§ Information given:
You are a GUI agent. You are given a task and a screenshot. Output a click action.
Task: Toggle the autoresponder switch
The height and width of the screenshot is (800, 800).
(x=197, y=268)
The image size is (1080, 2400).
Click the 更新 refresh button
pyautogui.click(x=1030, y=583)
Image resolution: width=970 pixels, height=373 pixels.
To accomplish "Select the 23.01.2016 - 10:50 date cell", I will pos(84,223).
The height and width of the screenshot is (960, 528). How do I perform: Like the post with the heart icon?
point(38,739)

§ What you are asked to do:
Rescale the records above: copy every line, requests included, multiplying each coordinate in the answers by 0.7 and rounding to whole numbers, with halves rounded up. Leave all numbers in the requests as they are.

§ Exercise result:
You are a GUI agent. You are given a task and a screenshot. Output a click action.
Task: Toggle the autoresponder switch
The height and width of the screenshot is (800, 800).
(x=138, y=188)
The image size is (1080, 2400).
Click the 更新 refresh button
pyautogui.click(x=721, y=408)
Image resolution: width=970 pixels, height=373 pixels.
To accomplish "Select the 23.01.2016 - 10:50 date cell", I will pos(59,156).
The height and width of the screenshot is (960, 528). How do I perform: Like the post with the heart icon?
point(27,517)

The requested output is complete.